* [Data supplied]:
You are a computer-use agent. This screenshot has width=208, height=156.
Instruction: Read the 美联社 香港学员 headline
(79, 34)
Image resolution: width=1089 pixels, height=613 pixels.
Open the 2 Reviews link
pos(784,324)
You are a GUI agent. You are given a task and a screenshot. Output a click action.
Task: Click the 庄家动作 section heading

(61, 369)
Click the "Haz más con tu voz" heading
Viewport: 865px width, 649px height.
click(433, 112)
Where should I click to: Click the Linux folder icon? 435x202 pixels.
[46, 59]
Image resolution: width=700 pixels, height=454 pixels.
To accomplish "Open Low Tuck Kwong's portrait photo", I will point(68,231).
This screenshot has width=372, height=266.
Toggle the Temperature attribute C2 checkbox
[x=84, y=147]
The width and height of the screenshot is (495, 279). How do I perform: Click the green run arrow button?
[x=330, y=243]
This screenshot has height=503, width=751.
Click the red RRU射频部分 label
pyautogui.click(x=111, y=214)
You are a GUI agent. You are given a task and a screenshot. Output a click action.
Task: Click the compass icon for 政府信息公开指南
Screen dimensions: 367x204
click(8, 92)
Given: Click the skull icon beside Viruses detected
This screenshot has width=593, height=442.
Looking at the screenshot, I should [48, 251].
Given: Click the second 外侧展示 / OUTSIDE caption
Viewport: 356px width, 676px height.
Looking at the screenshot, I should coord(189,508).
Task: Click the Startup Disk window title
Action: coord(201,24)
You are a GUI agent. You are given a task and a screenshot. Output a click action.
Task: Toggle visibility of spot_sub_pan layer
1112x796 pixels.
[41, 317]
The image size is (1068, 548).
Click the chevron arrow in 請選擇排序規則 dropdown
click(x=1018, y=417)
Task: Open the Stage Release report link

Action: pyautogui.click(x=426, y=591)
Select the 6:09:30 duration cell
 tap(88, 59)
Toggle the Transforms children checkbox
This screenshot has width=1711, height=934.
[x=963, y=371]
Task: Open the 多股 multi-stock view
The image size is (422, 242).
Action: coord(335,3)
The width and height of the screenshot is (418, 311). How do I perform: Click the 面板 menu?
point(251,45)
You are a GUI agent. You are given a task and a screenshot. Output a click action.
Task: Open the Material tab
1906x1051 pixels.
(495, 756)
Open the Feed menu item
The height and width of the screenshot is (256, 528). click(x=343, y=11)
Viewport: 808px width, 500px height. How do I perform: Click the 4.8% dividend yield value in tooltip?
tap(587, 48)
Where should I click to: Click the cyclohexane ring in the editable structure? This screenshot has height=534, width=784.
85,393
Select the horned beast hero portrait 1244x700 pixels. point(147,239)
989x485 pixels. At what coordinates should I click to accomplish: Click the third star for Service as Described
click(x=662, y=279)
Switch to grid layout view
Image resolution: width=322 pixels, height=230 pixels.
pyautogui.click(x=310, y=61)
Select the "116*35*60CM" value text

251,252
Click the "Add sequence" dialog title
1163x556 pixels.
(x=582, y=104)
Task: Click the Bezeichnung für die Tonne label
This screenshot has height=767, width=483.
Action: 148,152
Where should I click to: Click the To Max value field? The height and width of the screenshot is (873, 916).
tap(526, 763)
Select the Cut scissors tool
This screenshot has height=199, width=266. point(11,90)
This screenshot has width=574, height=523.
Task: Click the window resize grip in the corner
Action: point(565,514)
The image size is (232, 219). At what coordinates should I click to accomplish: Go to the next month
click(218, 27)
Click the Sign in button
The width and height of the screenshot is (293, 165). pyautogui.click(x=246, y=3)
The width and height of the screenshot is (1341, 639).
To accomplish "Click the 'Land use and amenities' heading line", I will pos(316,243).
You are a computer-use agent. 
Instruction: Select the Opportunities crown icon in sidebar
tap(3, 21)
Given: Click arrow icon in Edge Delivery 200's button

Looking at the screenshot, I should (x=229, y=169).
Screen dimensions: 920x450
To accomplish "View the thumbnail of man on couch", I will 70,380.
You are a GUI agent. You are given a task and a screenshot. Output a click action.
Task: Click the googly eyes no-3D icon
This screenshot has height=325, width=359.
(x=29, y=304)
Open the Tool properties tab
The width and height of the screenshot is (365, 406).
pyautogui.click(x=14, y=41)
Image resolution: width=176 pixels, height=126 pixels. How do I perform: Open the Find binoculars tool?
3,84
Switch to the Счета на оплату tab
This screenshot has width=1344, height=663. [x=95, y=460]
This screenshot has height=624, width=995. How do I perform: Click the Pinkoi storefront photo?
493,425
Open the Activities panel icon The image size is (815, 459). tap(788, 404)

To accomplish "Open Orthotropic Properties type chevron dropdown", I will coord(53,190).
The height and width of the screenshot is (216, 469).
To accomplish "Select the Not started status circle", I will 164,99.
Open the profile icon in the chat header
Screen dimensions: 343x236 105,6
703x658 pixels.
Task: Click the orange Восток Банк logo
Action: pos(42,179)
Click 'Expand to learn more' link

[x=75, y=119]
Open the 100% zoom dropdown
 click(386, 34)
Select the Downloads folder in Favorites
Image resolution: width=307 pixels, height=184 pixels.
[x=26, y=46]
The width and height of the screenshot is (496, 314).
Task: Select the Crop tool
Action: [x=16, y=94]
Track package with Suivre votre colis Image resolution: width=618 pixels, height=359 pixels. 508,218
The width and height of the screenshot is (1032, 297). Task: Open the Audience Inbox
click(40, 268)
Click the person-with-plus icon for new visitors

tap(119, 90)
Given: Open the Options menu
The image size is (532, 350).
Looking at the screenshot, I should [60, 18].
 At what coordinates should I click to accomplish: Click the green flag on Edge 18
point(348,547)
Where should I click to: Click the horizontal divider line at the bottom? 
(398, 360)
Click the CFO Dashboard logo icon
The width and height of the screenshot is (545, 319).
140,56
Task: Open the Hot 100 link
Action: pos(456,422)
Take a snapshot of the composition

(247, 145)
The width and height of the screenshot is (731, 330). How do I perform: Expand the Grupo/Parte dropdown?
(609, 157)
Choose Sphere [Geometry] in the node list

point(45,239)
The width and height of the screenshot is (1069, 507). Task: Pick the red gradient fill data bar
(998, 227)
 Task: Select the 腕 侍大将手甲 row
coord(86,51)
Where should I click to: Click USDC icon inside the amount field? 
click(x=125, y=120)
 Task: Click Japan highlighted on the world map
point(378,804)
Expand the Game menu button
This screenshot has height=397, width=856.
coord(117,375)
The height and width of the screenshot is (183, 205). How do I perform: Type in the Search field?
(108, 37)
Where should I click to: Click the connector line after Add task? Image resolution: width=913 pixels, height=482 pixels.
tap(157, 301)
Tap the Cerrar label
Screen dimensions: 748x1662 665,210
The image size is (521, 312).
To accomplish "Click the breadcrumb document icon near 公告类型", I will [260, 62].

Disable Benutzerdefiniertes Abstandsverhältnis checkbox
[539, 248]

* [What you need to do]:
The material is to be given again in full and without variation.

* [Result of this task]:
You are a computer-use agent. This screenshot has width=208, height=156.
Instruction: Read the 美联社 香港学员 headline
(79, 34)
Image resolution: width=1089 pixels, height=613 pixels.
Open the 2 Reviews link
pos(784,324)
You are a GUI agent. You are given a task and a screenshot. Output a click action.
Task: Click the 庄家动作 section heading

(61, 369)
Click the "Haz más con tu voz" heading
Viewport: 865px width, 649px height.
click(433, 112)
Where should I click to: Click the Linux folder icon? 435x202 pixels.
[46, 59]
Image resolution: width=700 pixels, height=454 pixels.
To accomplish "Open Low Tuck Kwong's portrait photo", I will point(68,231).
This screenshot has width=372, height=266.
Toggle the Temperature attribute C2 checkbox
[x=84, y=147]
The width and height of the screenshot is (495, 279). How do I perform: Click the green run arrow button?
[x=330, y=243]
This screenshot has height=503, width=751.
Click the red RRU射频部分 label
pyautogui.click(x=111, y=214)
You are a GUI agent. You are given a task and a screenshot. Output a click action.
Task: Click the compass icon for 政府信息公开指南
Screen dimensions: 367x204
click(8, 92)
Given: Click the skull icon beside Viruses detected
This screenshot has width=593, height=442.
Looking at the screenshot, I should [48, 251].
Given: Click the second 外侧展示 / OUTSIDE caption
Viewport: 356px width, 676px height.
Looking at the screenshot, I should coord(189,508).
Task: Click the Startup Disk window title
Action: coord(201,24)
You are a GUI agent. You are given a task and a screenshot. Output a click action.
Task: Toggle visibility of spot_sub_pan layer
1112x796 pixels.
[41, 317]
The image size is (1068, 548).
Click the chevron arrow in 請選擇排序規則 dropdown
click(x=1018, y=417)
Task: Open the Stage Release report link

Action: pyautogui.click(x=426, y=591)
Select the 6:09:30 duration cell
 tap(88, 59)
Toggle the Transforms children checkbox
This screenshot has width=1711, height=934.
[x=963, y=371]
Task: Open the 多股 multi-stock view
The image size is (422, 242).
Action: coord(335,3)
The width and height of the screenshot is (418, 311). How do I perform: Click the 面板 menu?
point(251,45)
You are a GUI agent. You are given a task and a screenshot. Output a click action.
Task: Open the Material tab
1906x1051 pixels.
(495, 756)
Open the Feed menu item
The height and width of the screenshot is (256, 528). click(x=343, y=11)
Viewport: 808px width, 500px height. How do I perform: Click the 4.8% dividend yield value in tooltip?
tap(587, 48)
Where should I click to: Click the cyclohexane ring in the editable structure? This screenshot has height=534, width=784.
85,393
Select the horned beast hero portrait 1244x700 pixels. point(147,239)
989x485 pixels. At what coordinates should I click to accomplish: Click the third star for Service as Described
click(x=662, y=279)
Switch to grid layout view
Image resolution: width=322 pixels, height=230 pixels.
pyautogui.click(x=310, y=61)
Select the "116*35*60CM" value text

251,252
Click the "Add sequence" dialog title
1163x556 pixels.
(x=582, y=104)
Task: Click the Bezeichnung für die Tonne label
This screenshot has height=767, width=483.
Action: 148,152
Where should I click to: Click the To Max value field? The height and width of the screenshot is (873, 916).
tap(526, 763)
Select the Cut scissors tool
This screenshot has height=199, width=266. point(11,90)
This screenshot has width=574, height=523.
Task: Click the window resize grip in the corner
Action: point(565,514)
The image size is (232, 219). At what coordinates should I click to accomplish: Go to the next month
click(218, 27)
Click the Sign in button
The width and height of the screenshot is (293, 165). pyautogui.click(x=246, y=3)
The width and height of the screenshot is (1341, 639).
To accomplish "Click the 'Land use and amenities' heading line", I will pos(316,243).
You are a computer-use agent. 
Instruction: Select the Opportunities crown icon in sidebar
tap(3, 21)
Given: Click arrow icon in Edge Delivery 200's button

Looking at the screenshot, I should (x=229, y=169).
Screen dimensions: 920x450
To accomplish "View the thumbnail of man on couch", I will 70,380.
You are a GUI agent. You are given a task and a screenshot. Output a click action.
Task: Click the googly eyes no-3D icon
This screenshot has height=325, width=359.
(x=29, y=304)
Open the Tool properties tab
The width and height of the screenshot is (365, 406).
pyautogui.click(x=14, y=41)
Image resolution: width=176 pixels, height=126 pixels. How do I perform: Open the Find binoculars tool?
3,84
Switch to the Счета на оплату tab
This screenshot has width=1344, height=663. [x=95, y=460]
This screenshot has height=624, width=995. How do I perform: Click the Pinkoi storefront photo?
493,425
Open the Activities panel icon The image size is (815, 459). tap(788, 404)

To accomplish "Open Orthotropic Properties type chevron dropdown", I will coord(53,190).
The height and width of the screenshot is (216, 469).
To accomplish "Select the Not started status circle", I will 164,99.
Open the profile icon in the chat header
Screen dimensions: 343x236 105,6
703x658 pixels.
Task: Click the orange Восток Банк logo
Action: pos(42,179)
Click 'Expand to learn more' link

[x=75, y=119]
Open the 100% zoom dropdown
 click(386, 34)
Select the Downloads folder in Favorites
Image resolution: width=307 pixels, height=184 pixels.
[x=26, y=46]
The width and height of the screenshot is (496, 314).
Task: Select the Crop tool
Action: [x=16, y=94]
Track package with Suivre votre colis Image resolution: width=618 pixels, height=359 pixels. 508,218
The width and height of the screenshot is (1032, 297). Task: Open the Audience Inbox
click(40, 268)
Click the person-with-plus icon for new visitors

tap(119, 90)
Given: Open the Options menu
The image size is (532, 350).
Looking at the screenshot, I should [60, 18].
 At what coordinates should I click to accomplish: Click the green flag on Edge 18
point(348,547)
Where should I click to: Click the horizontal divider line at the bottom? 
(398, 360)
Click the CFO Dashboard logo icon
The width and height of the screenshot is (545, 319).
140,56
Task: Open the Hot 100 link
Action: pos(456,422)
Take a snapshot of the composition

(247, 145)
The width and height of the screenshot is (731, 330). How do I perform: Expand the Grupo/Parte dropdown?
(609, 157)
Choose Sphere [Geometry] in the node list

point(45,239)
The width and height of the screenshot is (1069, 507). Task: Pick the red gradient fill data bar
(998, 227)
 Task: Select the 腕 侍大将手甲 row
coord(86,51)
Where should I click to: Click USDC icon inside the amount field? 
click(x=125, y=120)
 Task: Click Japan highlighted on the world map
point(378,804)
Expand the Game menu button
This screenshot has height=397, width=856.
coord(117,375)
The height and width of the screenshot is (183, 205). How do I perform: Type in the Search field?
(108, 37)
Where should I click to: Click the connector line after Add task? Image resolution: width=913 pixels, height=482 pixels.
tap(157, 301)
Tap the Cerrar label
Screen dimensions: 748x1662 665,210
The image size is (521, 312).
To accomplish "Click the breadcrumb document icon near 公告类型", I will [260, 62].

Disable Benutzerdefiniertes Abstandsverhältnis checkbox
[539, 248]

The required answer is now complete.